▶ _PROVIDED MATERIAL_:
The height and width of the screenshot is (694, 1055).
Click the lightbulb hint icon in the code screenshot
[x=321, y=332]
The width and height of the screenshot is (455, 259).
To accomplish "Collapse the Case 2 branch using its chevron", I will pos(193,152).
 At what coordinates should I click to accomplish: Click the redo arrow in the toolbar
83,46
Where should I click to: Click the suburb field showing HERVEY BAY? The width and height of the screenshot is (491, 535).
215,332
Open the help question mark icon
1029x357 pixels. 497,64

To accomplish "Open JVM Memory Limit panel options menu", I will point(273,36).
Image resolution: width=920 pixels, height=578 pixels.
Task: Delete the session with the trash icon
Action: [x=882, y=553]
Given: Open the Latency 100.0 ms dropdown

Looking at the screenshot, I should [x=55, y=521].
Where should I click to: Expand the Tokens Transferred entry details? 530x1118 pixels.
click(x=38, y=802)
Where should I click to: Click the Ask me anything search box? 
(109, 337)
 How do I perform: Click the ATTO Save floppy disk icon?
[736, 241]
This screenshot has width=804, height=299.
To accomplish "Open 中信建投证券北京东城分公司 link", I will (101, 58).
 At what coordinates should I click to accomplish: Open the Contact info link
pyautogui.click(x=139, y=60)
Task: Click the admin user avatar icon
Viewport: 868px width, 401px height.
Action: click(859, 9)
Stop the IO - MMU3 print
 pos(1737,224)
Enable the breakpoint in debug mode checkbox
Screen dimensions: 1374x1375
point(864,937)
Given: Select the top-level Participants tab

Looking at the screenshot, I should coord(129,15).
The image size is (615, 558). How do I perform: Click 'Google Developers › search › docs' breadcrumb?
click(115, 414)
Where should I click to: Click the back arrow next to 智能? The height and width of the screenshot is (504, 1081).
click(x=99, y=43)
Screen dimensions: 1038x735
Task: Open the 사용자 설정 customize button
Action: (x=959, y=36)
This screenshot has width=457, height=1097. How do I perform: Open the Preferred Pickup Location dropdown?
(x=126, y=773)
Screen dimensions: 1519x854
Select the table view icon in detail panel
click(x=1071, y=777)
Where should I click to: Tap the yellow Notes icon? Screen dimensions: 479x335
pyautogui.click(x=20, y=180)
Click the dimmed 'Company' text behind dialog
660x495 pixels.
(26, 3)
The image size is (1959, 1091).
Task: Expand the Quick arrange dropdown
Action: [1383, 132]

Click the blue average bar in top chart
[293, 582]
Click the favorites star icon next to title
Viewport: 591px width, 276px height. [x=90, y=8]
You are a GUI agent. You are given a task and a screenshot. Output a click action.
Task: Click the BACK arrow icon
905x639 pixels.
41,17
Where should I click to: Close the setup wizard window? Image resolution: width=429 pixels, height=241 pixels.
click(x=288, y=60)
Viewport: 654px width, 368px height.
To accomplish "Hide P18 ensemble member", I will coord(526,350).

▶ _WHAT IS EXPECTED_: Copy all the rows above again, replacing every "Where should I click to:" with "Where do I click to:" and leaving everything else unchanged.

▶ _WRITTEN SOLUTION_:
The height and width of the screenshot is (694, 1055).
Click the lightbulb hint icon in the code screenshot
[x=321, y=332]
The width and height of the screenshot is (455, 259).
To accomplish "Collapse the Case 2 branch using its chevron", I will pos(193,152).
 At what coordinates should I click to accomplish: Click the redo arrow in the toolbar
83,46
Where do I click to: Click the suburb field showing HERVEY BAY? The width and height of the screenshot is (491, 535).
215,332
Open the help question mark icon
1029x357 pixels. 497,64

To accomplish "Open JVM Memory Limit panel options menu", I will point(273,36).
Image resolution: width=920 pixels, height=578 pixels.
Task: Delete the session with the trash icon
Action: [x=882, y=553]
Given: Open the Latency 100.0 ms dropdown

Looking at the screenshot, I should [x=55, y=521].
Where do I click to: Expand the Tokens Transferred entry details? 530x1118 pixels.
click(x=38, y=802)
Where do I click to: Click the Ask me anything search box? 
(109, 337)
 How do I perform: Click the ATTO Save floppy disk icon?
[736, 241]
This screenshot has width=804, height=299.
To accomplish "Open 中信建投证券北京东城分公司 link", I will (101, 58).
 At what coordinates should I click to accomplish: Open the Contact info link
pyautogui.click(x=139, y=60)
Task: Click the admin user avatar icon
Viewport: 868px width, 401px height.
Action: click(859, 9)
Stop the IO - MMU3 print
 pos(1737,224)
Enable the breakpoint in debug mode checkbox
Screen dimensions: 1374x1375
point(864,937)
Given: Select the top-level Participants tab

Looking at the screenshot, I should coord(129,15).
The image size is (615, 558). How do I perform: Click 'Google Developers › search › docs' breadcrumb?
click(115, 414)
Where do I click to: Click the back arrow next to 智能? The height and width of the screenshot is (504, 1081).
click(x=99, y=43)
Screen dimensions: 1038x735
Task: Open the 사용자 설정 customize button
Action: (x=959, y=36)
This screenshot has width=457, height=1097. How do I perform: Open the Preferred Pickup Location dropdown?
(x=126, y=773)
Screen dimensions: 1519x854
Select the table view icon in detail panel
click(x=1071, y=777)
Where do I click to: Tap the yellow Notes icon? Screen dimensions: 479x335
pyautogui.click(x=20, y=180)
Click the dimmed 'Company' text behind dialog
660x495 pixels.
(26, 3)
The image size is (1959, 1091).
Task: Expand the Quick arrange dropdown
Action: [1383, 132]

Click the blue average bar in top chart
[293, 582]
Click the favorites star icon next to title
Viewport: 591px width, 276px height. [x=90, y=8]
You are a GUI agent. You are given a task and a screenshot. Output a click action.
Task: Click the BACK arrow icon
905x639 pixels.
41,17
Where do I click to: Close the setup wizard window? Image resolution: width=429 pixels, height=241 pixels.
click(x=288, y=60)
Viewport: 654px width, 368px height.
To accomplish "Hide P18 ensemble member", I will coord(526,350).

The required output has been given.